Paris Fashion Week – Spring/Summer 2019 – Prêt-à-porter
Bilder und Text: Gerhard Paproth
Wir starten den zweiten Tag unseres Showroom-Spazierganges auf der Pariser Fashionweek SS2019 beim FIND-A-NAME-Showroom, eine Art Galerieinitiative der in Paris ansässigen Agentur gleichen Namens, die sich als beratender Mittler für den kommerziellen Vertrieb internationaler Modemarken versteht. Die Palette der vertretenden Modedesigner ist zwar stilistisch wenig spezifisch, im Prinzip finden sich da aber mutige und eher ungewöhnliche Gestaltungsrichtungen, die meist schon recht exklusive Geschmacksorientierungen ansprechen und den jungen Zeitgeist etwas dezidierter formulieren.
BERHASM
ist ein Moskauer Label mit auch typisch russischem Gegenwartsdesign.
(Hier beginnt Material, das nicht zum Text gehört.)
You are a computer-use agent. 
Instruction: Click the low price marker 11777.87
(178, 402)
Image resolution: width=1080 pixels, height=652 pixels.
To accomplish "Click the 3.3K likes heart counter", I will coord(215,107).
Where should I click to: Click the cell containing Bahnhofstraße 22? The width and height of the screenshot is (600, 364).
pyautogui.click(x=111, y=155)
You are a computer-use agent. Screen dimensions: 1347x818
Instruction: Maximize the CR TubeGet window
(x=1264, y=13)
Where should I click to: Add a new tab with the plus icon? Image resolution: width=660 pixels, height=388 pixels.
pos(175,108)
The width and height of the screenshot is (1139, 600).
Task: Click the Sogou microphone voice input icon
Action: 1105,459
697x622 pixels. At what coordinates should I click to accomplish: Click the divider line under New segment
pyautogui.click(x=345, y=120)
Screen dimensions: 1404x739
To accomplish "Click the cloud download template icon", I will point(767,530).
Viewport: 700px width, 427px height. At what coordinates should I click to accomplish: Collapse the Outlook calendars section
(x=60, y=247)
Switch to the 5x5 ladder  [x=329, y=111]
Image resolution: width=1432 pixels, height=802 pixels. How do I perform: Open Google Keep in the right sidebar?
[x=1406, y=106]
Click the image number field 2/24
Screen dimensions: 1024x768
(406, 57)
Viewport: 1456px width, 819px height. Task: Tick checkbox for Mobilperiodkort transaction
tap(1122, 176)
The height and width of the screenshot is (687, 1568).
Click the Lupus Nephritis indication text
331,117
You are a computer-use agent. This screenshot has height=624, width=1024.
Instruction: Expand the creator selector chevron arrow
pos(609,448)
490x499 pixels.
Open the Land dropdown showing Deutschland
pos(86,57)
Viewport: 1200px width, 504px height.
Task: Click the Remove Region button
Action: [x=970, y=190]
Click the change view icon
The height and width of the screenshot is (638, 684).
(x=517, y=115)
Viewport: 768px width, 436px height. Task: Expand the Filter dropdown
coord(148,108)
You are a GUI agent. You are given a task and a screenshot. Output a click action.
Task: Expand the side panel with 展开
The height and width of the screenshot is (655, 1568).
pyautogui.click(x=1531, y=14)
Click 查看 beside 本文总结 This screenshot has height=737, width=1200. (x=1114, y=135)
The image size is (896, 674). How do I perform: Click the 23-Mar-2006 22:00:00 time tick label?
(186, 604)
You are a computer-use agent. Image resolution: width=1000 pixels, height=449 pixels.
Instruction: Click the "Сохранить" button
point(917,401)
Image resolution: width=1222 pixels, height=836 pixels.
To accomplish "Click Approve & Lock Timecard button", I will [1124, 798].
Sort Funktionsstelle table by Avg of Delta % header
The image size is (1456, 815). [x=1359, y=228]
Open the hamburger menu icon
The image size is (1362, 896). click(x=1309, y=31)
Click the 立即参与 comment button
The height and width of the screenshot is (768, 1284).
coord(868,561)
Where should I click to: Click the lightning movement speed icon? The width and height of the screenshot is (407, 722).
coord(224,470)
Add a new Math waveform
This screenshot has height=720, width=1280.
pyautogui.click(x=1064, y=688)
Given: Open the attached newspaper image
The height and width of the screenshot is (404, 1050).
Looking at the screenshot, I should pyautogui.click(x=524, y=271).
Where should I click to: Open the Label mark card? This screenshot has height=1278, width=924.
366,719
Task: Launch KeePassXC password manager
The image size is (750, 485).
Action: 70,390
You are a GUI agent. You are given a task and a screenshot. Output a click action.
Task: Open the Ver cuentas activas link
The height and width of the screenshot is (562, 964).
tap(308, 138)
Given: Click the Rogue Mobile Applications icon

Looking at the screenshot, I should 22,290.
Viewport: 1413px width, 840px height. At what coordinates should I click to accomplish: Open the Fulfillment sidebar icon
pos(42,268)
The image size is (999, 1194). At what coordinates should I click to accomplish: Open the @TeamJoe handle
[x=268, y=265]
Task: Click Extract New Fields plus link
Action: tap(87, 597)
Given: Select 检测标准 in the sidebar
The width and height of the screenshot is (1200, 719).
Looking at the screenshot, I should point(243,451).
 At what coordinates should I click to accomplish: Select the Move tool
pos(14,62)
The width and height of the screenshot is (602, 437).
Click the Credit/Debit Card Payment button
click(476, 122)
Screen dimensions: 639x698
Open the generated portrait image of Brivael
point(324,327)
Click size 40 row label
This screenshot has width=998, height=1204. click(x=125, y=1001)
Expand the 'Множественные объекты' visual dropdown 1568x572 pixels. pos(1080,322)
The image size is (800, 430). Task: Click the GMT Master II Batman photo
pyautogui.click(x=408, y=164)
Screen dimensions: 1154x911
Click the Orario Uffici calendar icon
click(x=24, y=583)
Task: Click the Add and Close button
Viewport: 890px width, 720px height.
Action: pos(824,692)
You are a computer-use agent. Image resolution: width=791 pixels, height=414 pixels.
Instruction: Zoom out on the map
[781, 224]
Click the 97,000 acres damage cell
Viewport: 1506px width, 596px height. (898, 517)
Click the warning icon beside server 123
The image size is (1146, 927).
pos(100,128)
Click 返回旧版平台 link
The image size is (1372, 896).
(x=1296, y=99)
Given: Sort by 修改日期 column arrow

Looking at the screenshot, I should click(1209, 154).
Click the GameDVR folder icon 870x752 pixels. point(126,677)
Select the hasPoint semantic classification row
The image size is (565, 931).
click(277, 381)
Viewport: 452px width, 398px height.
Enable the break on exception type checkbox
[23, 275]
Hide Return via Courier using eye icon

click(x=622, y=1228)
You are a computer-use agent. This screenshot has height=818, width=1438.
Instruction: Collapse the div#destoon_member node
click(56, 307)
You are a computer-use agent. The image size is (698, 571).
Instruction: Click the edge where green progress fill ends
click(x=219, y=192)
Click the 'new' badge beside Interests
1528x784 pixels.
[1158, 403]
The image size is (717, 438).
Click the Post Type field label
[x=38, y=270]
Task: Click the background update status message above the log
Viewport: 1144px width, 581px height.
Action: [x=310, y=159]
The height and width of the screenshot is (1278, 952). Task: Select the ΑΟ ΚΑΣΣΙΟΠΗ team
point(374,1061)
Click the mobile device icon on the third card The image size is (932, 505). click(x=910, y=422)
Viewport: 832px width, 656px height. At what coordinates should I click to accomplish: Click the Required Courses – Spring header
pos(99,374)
Es wurde dieses Jahr als ein Mode- Kunst- und Musikkollektiv von Beso Turazashvili gegründet – einem Digitalclub, wo der Markt der Straße auf Techno treffen soll. Er versteht sich also als eine Art moderner Underground und entsprechend rau und provokativ ist die künstlerische Gestaltungslust der Protagonisten. Was seit Zappas 60ern im Westen längst zur kulturgeschichtlichen Epoche einer Jugendrevolution des Westens abgehakt ist, lebt hier wieder auf und ist so frisch und lustvoll wie seinerzeit. Schon die Instagram-Webseite zeigt, wo es hier langgeht.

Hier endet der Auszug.